Objective 1: Copy the passage of the loan repayment discussion between "2. Jess Peletier" and "on your PPOR.", inclusive.

Selected passage:
○ ○ ○ ○ ○ ○ ○
IO or P+I

Discussion in 'Loans & Mortgage Brokers' started by beith, 13th May, 2017.

Join Australia's most dynamic and respected property investment community
  1. beith

    beith Active Member

    Joined:
    13th May, 2017
    Posts:
    28
    Location:
    Sydney
    Hey Jess I'm a newbie to all this, may I ask whats the reasoning for opting IO even if the interest rate is significantly higher than P+I?

    My understanding with P+I is that even though in the short term you have less cash flow, when you need to buy the second property (in my case say 2 years time) you can redraw the equity from the property right? For the purposes of buying another property, isn't that functionally the same as IO? i.e. instead of having the principle in the property you have it as cash in an offset account. I know that technically with IO you have easier accessibility to that cash, but in my case I don't foresee myself making any significant purchases until my next property and the extra loss of cash flow from P+I won't affect my lifestyle.
     
  2. Jess Peletier

    Jess Peletier Mortgage Broker & Finance Strategy, Aus Wide! Business Member

    Joined:
    18th Jun, 2015
    Posts:
    6,684
    Location:
    Perth WA + Buderim Qld
    The difference is that any equity you access from your first property is only deductible when using it to buy an IP. If the first property is an IP and the second is a PPOR, you end up with a smaller INV loan and much larger non deductible debt on your PPOR.
     
  3. Beano

    Beano Well-Known Member

    Joined:
    7th Apr, 2016
    Posts:
    3,358
    Location:
    Brisbane
    That is very true
    After years of paying only $.3k (and nothing in some years) principle the payments lifted to $3k (per day)
    It does happen!
     
  4. Bender12

    Bender12 Well-Known Member

    Joined:
    20th Jun, 2015
    Posts:
    144
    Location:
    Sydney
    Yes especially if interest rates go up significantly. We will need to factor this into our exit strategy.
     
  5. DBD

    DBD Active Member

    Joined:
    16th May, 2017
    Posts:
    27
    Location:
    Mornington Peninsula
    As Peter said earlier in the thread, it seems that it's no longer a no-brainer to go IO on a loan for an IP. The accountant I saw to double check my loan structure, who seemed pretty knowledgeable, gave me the impression that it was a 50/50 call these days and his preference was P+I.

    Same rationale that has already been stated on this thread - under the tighter lending environment it may be looked on favourably in future as it demonstrates serviceability (by paying down some of the loan) and also the bottom line is you are effectively building equity by paying it down. Plus the interest rate will be better.

    I will wait to see how big the difference is in rates before deciding, but as I don't have a particularly aggressive strategy I may well end up deciding take the hit to cash flow in the short term by going P+I straight away.
○ ○ ○ ○ ○ ○ ○
Text and item location rows:

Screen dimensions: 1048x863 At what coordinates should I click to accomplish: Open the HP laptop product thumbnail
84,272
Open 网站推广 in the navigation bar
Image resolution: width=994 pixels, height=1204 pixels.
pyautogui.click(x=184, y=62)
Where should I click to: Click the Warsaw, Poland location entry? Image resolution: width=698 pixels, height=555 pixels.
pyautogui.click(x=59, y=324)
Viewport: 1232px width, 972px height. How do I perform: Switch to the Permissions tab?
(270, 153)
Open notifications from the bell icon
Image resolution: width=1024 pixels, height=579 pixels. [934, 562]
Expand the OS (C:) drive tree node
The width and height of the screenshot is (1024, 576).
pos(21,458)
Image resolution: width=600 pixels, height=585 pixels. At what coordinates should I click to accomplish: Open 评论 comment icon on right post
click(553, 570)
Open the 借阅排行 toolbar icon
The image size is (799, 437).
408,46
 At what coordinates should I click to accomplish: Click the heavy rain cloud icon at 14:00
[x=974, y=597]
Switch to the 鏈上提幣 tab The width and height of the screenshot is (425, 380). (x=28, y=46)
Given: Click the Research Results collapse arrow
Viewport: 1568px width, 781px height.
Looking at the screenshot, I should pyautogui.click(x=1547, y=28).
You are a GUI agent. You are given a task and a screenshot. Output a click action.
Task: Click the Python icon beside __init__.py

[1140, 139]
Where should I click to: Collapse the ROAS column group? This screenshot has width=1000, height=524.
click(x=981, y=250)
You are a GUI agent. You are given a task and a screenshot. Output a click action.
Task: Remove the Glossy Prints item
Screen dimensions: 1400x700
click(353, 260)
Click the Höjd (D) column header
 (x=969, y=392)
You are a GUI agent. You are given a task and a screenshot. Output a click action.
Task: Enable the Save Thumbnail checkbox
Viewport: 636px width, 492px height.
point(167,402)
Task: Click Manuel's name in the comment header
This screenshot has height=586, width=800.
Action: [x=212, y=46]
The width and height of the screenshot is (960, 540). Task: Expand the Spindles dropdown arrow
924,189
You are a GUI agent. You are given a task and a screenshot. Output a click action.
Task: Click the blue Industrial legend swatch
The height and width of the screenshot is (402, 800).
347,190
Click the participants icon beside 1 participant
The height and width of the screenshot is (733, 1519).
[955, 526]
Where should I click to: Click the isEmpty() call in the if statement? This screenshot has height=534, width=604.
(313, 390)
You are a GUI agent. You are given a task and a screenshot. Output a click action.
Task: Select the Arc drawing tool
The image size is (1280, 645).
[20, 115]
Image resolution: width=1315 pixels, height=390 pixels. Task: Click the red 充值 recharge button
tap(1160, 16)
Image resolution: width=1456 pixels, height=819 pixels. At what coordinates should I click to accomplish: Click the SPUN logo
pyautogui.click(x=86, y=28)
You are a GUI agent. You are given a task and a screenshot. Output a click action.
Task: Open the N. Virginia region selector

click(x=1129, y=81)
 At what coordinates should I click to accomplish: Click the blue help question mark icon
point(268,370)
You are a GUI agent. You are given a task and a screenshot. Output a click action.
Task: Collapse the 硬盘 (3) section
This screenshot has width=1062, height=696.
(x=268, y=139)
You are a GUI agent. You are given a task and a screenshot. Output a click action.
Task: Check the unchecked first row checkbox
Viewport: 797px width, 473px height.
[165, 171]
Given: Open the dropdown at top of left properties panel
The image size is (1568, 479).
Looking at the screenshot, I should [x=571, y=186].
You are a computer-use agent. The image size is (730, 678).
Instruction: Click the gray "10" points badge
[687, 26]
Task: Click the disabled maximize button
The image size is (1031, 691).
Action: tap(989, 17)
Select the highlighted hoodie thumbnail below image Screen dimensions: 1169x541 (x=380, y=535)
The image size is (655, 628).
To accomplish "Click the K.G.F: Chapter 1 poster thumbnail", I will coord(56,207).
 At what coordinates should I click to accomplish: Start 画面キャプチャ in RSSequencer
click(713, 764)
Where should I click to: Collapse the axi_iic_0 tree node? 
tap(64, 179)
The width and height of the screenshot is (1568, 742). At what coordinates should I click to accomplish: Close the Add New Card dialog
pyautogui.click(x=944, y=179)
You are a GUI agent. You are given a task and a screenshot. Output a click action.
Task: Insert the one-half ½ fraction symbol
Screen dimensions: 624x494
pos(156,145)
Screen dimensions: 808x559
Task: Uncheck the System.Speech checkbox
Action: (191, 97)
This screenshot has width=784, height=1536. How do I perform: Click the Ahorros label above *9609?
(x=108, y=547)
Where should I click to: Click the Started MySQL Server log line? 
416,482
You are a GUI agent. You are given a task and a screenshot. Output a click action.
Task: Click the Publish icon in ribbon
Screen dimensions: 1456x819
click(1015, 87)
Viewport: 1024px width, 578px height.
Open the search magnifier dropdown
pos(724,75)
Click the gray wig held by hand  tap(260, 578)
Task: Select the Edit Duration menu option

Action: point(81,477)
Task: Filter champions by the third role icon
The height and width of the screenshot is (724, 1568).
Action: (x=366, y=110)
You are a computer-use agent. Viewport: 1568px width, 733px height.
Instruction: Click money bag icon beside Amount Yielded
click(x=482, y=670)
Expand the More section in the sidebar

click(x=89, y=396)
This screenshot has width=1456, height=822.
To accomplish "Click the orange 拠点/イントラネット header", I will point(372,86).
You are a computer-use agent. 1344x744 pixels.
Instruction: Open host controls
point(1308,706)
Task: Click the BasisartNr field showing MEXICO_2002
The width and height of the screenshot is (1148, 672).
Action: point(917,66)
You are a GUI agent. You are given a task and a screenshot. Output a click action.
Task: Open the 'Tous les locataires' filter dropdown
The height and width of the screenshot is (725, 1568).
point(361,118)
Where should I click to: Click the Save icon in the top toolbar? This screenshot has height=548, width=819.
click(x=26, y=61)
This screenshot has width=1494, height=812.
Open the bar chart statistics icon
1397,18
○ ○ ○ ○ ○ ○ ○
Objective 2: Rewrite the rows from the line holding "This screenshot has width=1494, height=812." through the last row, inclusive, swapping "bar chart" for "pie chart" and leaving everything else as it is. Return only those lines.

Task solution 1:
2. Jess Peletier

    Jess Peletier Mortgage Broker & Finance Strategy, Aus Wide! Business Member

    Joined:
    18th Jun, 2015
    Posts:
    6,684
    Location:
    Perth WA + Buderim Qld
    The difference is that any equity you access from your first property is only deductible when using it to buy an IP. If the first property is an IP and the second is a PPOR, you end up with a smaller INV loan and much larger non deductible debt on your PPOR.

Task solution 2:
This screenshot has width=1494, height=812.
Open the pie chart statistics icon
1397,18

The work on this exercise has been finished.